MiR-21 regulates the apoptosis of keloid fibroblasts by caspase-8 and the mitochondria-mediated apoptotic signaling pathway via targeting FasL

MicroRNA-21 (miR-21) has been found to be upregulated in keloid tissue and to affect the proliferation and Apoptosis of keloid fibroblasts; however, the possible mechanisms remain unclear. In this study, we aimed to evaluate the role of miR-21 in FasL-induced Caspase-8 activation and the mitochondria-mediated apoptotic signaling pathway in keloid fibroblasts. Our study found that the protein level of FasL was decreased by miR-21 over-expression, while being enhanced by miR-21 inhibition in keloid fibroblasts. Subsequently, the mitochondria-mediated Apoptosis of keloid fibroblasts was restrained by miR-21 over-expression, as evidenced by enhanced mitochondrial membrane potential and decreased production of mitochondrial ROS. Moreover, over-expression of miR-21 inhibited the activation of the Caspase-8 and the mitochondria-mediated apoptotic signaling pathway.
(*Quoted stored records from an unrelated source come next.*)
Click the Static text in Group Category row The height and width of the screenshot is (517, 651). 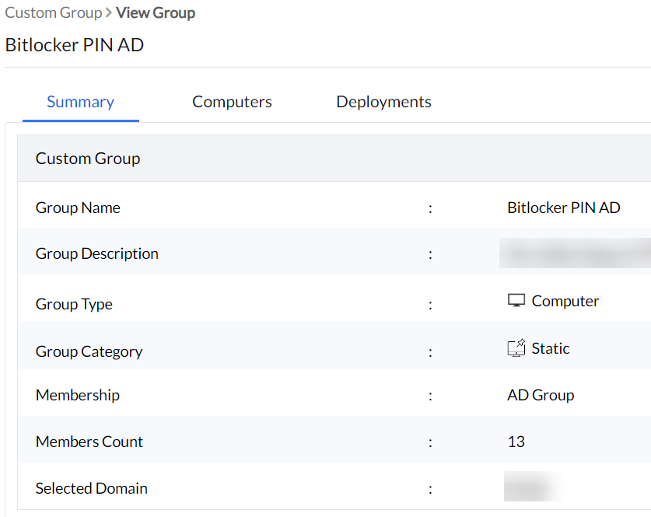pyautogui.click(x=551, y=348)
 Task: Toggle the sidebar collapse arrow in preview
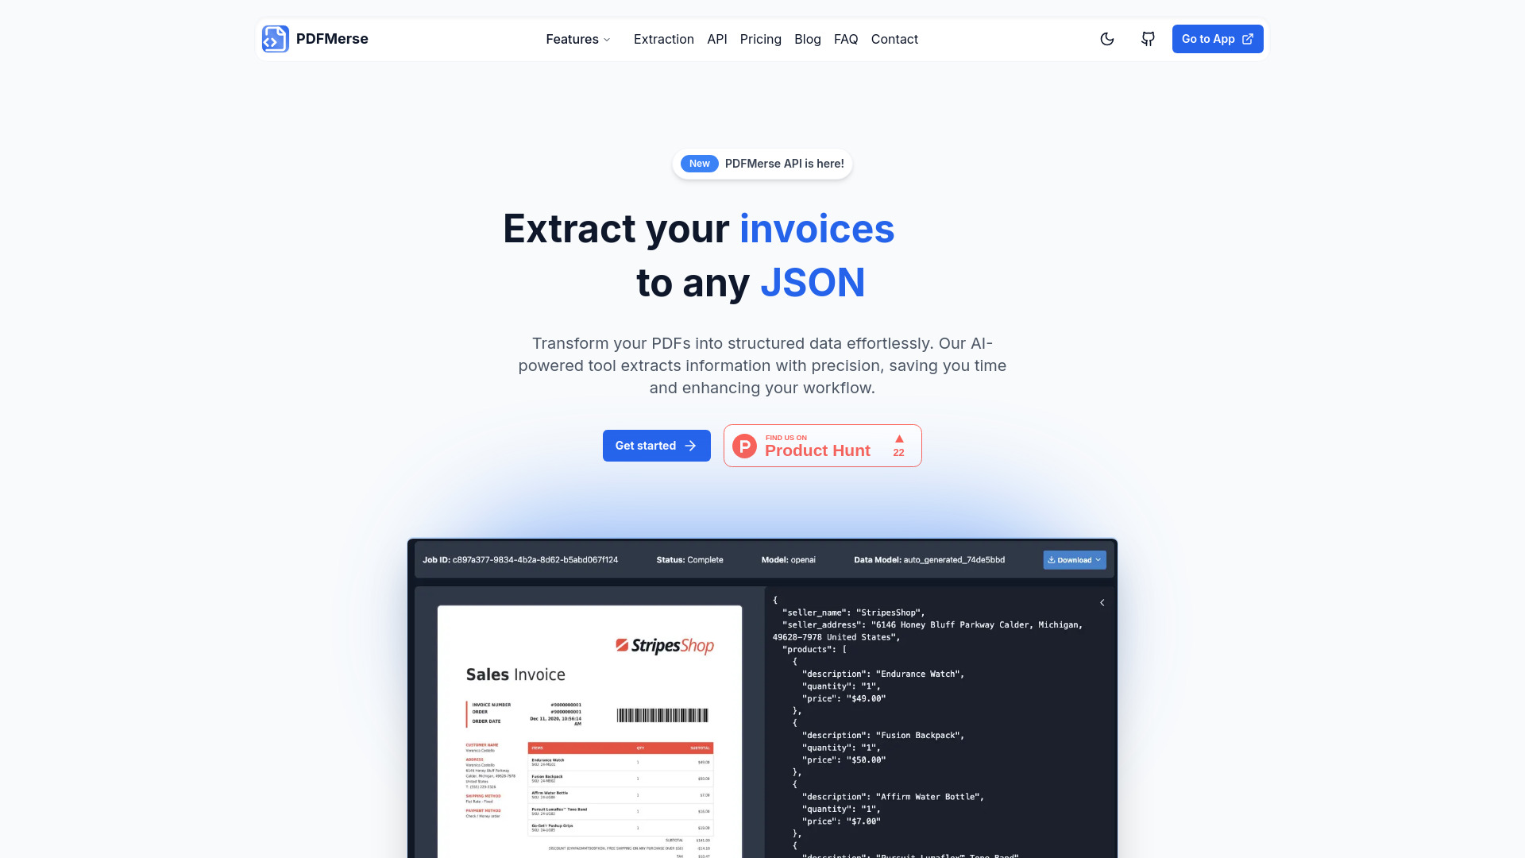[1102, 602]
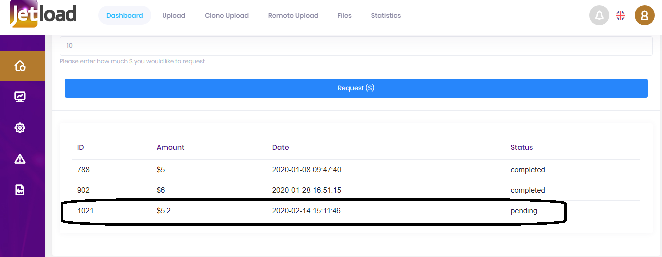The width and height of the screenshot is (662, 257).
Task: Click the Jetload logo
Action: [x=43, y=14]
As expected, inhibition of miR-21 had the opposite effects. Finally, silencing of FasL suppressed miR-21 inhibition-induced Apoptosis by inactivation of Caspase-8 and the mitochondria-mediated apoptotic signaling pathway, which was comparable to Z-IETD-FMK, a Caspase-8 inhibitor. Taken together, these results suggest that miR-21 regulates the Apoptosis of keloid fibroblasts via targeting FasL, and Caspase-8 and the mitochondria-mediated apoptotic signaling pathway is involved in this process. Our findings provide evidence that miR-21 may be considered to be a therapeutic target for keloids.